The emotional budget

Facial expressions

Can keeping your feelings in check at work affect the amount of help you give your co-workers?

A new study by a research group that includes Pamplin management associate professor Daniel Beal suggests that the more you try to control your emotional expressions at work, the less likely you would be to help your colleagues.

Daniel Beal
Daniel Beal says his research suggests that people can manage their emotions more efficiently and effectively by thinking about the events of their day differently.

“There might not, at first glance, seem to be a connection between helping co-workers throughout the workday — what researchers long-windedly call ‘individually-directed organizational citizenship behaviors’ — and hiding or faking emotions, or ‘surface acting,’” Beal says.

“But let’s think about why people choose to help or not help their co-workers. In many, if not most workplaces, time spent helping co-workers implies time away from one’s core tasks. Yet, it’s also clear that helping others is not only appreciated by most managers but also creates more productive organizations.”

As a result, he says, employees face something of a quandary every day: “I’d like to help, but I also don’t want to shirk my own duties.”

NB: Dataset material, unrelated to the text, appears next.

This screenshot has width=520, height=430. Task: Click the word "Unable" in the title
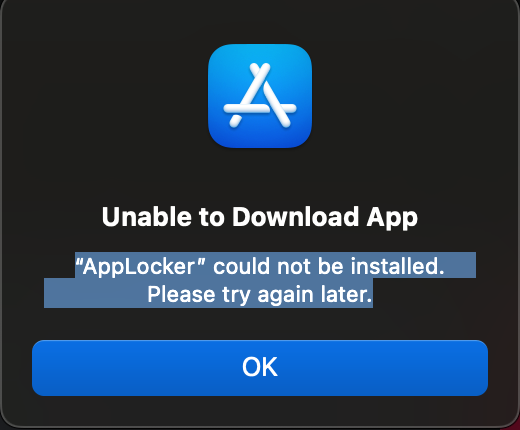point(147,217)
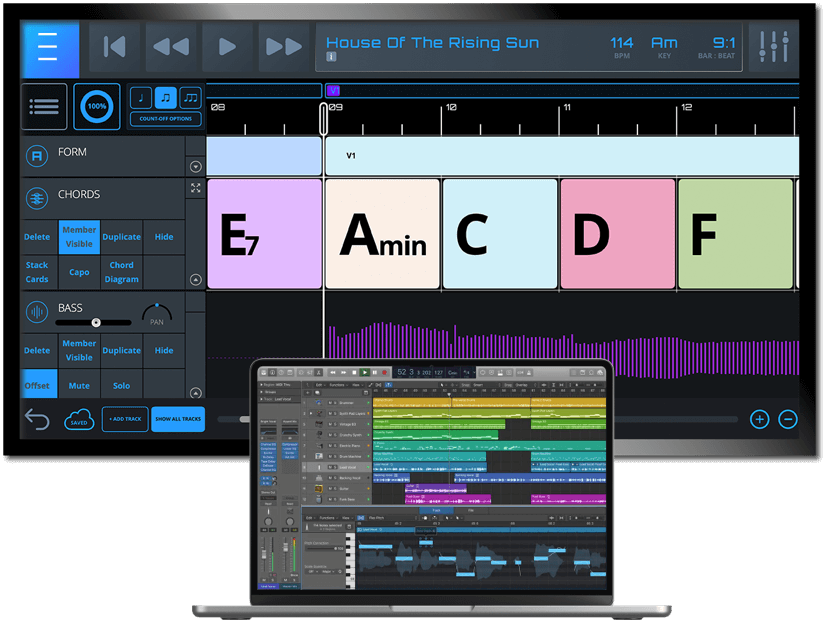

A rainy day fund for workplace sympathy

Most people aim for a balance — sometimes offering help and sometimes focusing on their own work. A key factor directing this decision, Beal says, is whether employees are depleted or exhausted.

“Mental or emotional exhaustion is known to lead to flagging effort, difficulty maintaining attention, and a general loss of self-control.”

Research has demonstrated that people will anticipate these effects, he says, and try to conserve their mental resources for the more important tasks ahead. “We therefore reasoned that as people became mentally exhausted at work, they would save their remaining resources for core tasks, at the expense of helping co-workers.”

The cost of a happy face

As for the link to emotion control, Beal says researchers have increasingly focused on its role as a primary contributor to exhaustion at work.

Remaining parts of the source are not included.